To loud cheers at the annual Sudeten-German rally in Nuremberg, Mr Stoiber said it was high time the Czechs faced up to the gruesome events of 1945 and 1946 and admitted their guilt. 'If the Czechs want good relations with us, they have to make an attempt to come to terms with their past - as we have - rather than simply sweeping it all under the carpet,' he said. 'I think the Foreign Minister should now put this on the agenda in our bilateral relations.'

With Germany one of the main champions of the Czech and East European attempt to join the European Union and Nato, Prague can hardly afford to allow the Sudeten- German issue to cast a permanent cloud over its relations with its most powerful neighbour.

Mere mention of any kind of a dialogue with Sudeten Germans, however, sends most Czechs into a rage.
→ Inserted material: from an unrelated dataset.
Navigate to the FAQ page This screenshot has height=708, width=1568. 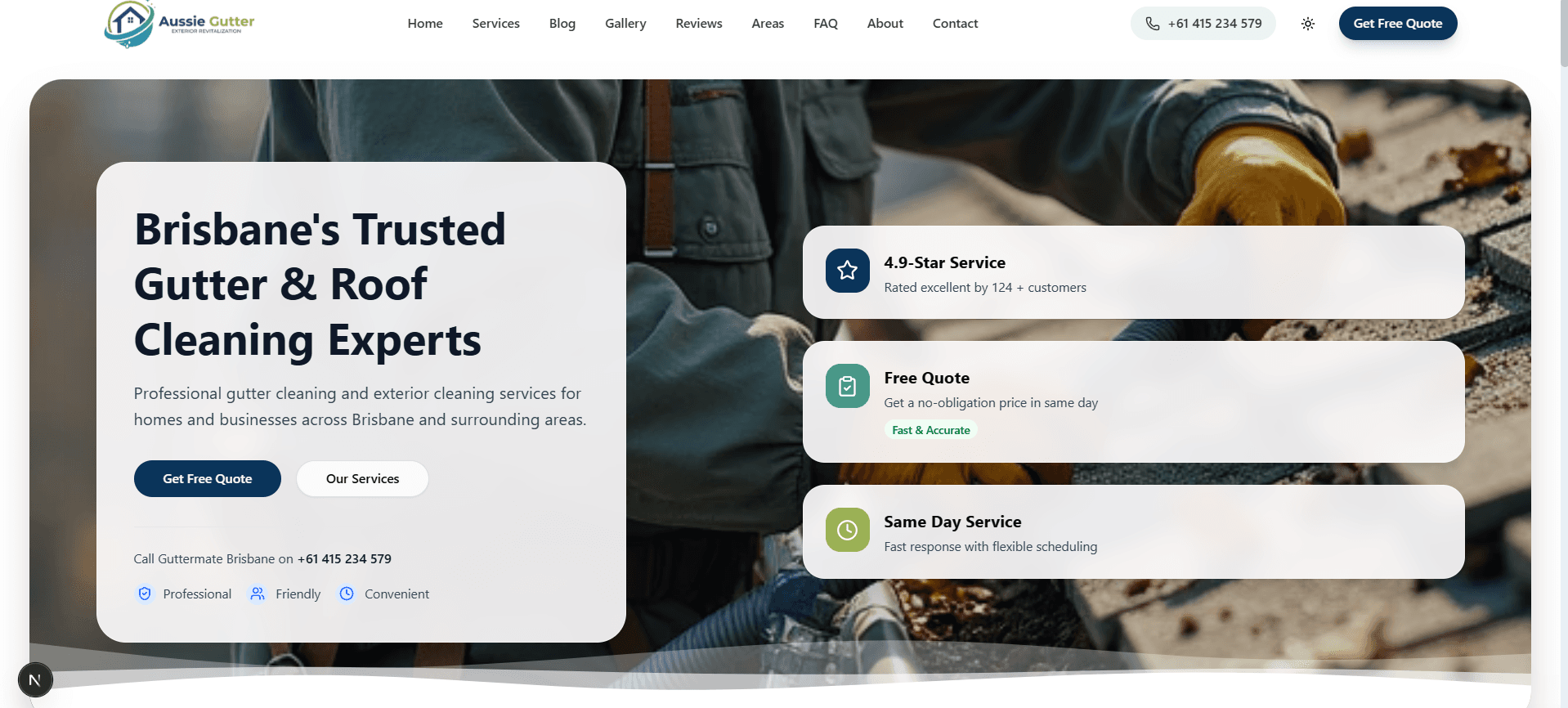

Vaclav Klaus, the Czech Prime Minister, described as an outright 'provocation' the fact that he had been invited to attend the Nuremberg rally this weekend, which attracted a crowd of more than 100,000, many dressed in traditional Sudeten-German folk costumes. Government spokesmen in Prague describe the Sudeten-German issue as 'a closed chapter'.
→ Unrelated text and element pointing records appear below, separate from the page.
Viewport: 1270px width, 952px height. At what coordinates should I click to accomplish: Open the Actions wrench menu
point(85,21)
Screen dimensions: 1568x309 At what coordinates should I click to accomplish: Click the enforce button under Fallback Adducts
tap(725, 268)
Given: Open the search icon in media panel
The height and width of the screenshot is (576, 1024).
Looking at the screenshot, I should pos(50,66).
Historians estimate that more than three million from a total of three and a half million Sudeten Germans were expelled from their homes concentrated in the Czech regions of Bohemia and Moravia after the war, while their properties and businesses were confiscated. An estimated 40,000 died as a result of disease and in lynchings carried out by Czechs exacting revenge for what they regarded as the treacherous role played by the Sudeten Germans in bringing about the break-up of their country under the Munich Agreement in 1938.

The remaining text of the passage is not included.